Os feios não têm vez. Afinal, para que gastar o seu precioso tempo com alguém que não encante os olhos logo de cara? É absurdo. Me pergunto quantas vezes - na vida real, no tempo em que os celulares serviam para, no máximo, trocar sms's e ligações - já me vi apaixonada por caras feios e nem por isso menos encantadores. Era o jeitinho de sorrir, a conversa, a forma de pegar na mão ou de abraçar que encantava. Agora descartamos ou aceitamos sem pudor: eu mesma - admito, acabo de bloquear um rapaz esquisito que paquerei por engano. 

Os que me corresponderam tentam puxar papo. Mas a culpa por escolher alguém numa fração de segundo ainda me impede de interagir. Gastamos mais tempo na escolha de uma blusa no cabide de manhã do que para deixarmos um completo estranho fazer parte da nossa vida. Afinal, que raios de mundo é esse?

Cedi ao Whatsapp e até escrevi um texto aqui naquela ocasião. Ainda assim, me perdoem os moderninhos, estou longe de encarar com naturalidade algumas das formas de interação que parecem se propagar de maneira irreversível. Sou irremediavelmente adepta das formas mais espontâneas de flerte. Que a aproximação se dê, num primeiro momento, em virtude da simpatia com a aparência do outro eu não condeno. Mas que exista um aplicativo onde possamos ter uma lista com 20, 30, 50...100 "flertes", ainda parece inadmissível pra minha cabecinha anos 90. 

Gosto que seja especial, com calma e sutileza - quase por acaso. A solidão, afinal, não soa tão indesejável quanto parece. Até o momento prefiro manter a minha intacta, do lado de cá. Sedutores ou não, esses aplicativos que encurtam - excessivamente, diga-se de passagem - o caminho da conquista, não fazem a minha cabeça. 
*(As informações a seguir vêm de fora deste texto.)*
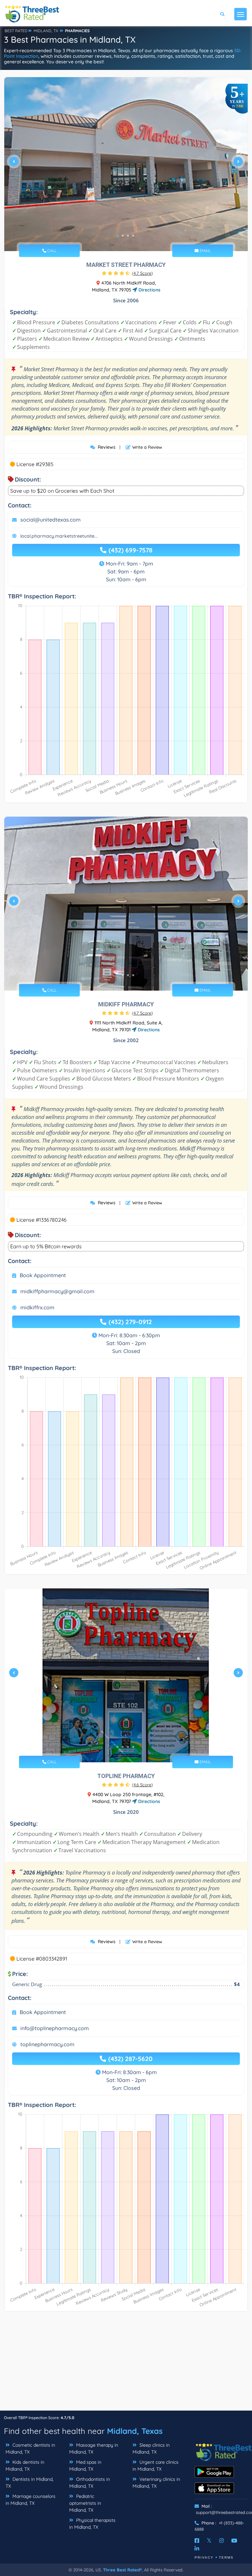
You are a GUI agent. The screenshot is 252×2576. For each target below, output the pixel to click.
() (142, 273)
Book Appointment (43, 1275)
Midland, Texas (135, 2431)
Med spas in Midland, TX (85, 2465)
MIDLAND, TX (45, 30)
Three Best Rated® (122, 2569)
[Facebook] (197, 2540)
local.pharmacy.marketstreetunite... (58, 536)
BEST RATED (16, 30)
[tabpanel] (126, 164)
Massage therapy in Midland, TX (93, 2448)
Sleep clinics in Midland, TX (151, 2448)
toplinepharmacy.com (47, 2044)
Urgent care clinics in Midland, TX (155, 2465)
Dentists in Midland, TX (29, 2482)
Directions (148, 290)
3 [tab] (128, 236)
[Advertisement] (126, 2364)
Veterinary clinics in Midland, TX (156, 2482)
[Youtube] (234, 2540)
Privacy (204, 2557)
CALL (51, 250)
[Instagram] (221, 2540)
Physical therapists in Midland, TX (92, 2523)
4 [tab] (133, 236)
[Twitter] (209, 2540)
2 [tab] (123, 236)
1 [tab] (117, 236)
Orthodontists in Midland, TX (89, 2482)
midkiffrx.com (37, 1307)
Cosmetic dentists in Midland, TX (30, 2448)
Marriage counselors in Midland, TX (30, 2499)
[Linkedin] (197, 2548)
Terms (226, 2557)
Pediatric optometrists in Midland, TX (85, 2503)
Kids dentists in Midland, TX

Se um ritmo cada vez mais acelerado - quase vertiginoso - se impõe no mundo dos relacionamentos, peço licença para parafrasear Lenine e dizer que  "me recuso, faço hora, vou na valsa". Me deixem com meu apego bobo ao lento e quase sublime ritual de me encantar. Quero algo além de uma fotografia estrategicamente escolhida para impressionar. Será ainda possível?
 Alea Jacta est.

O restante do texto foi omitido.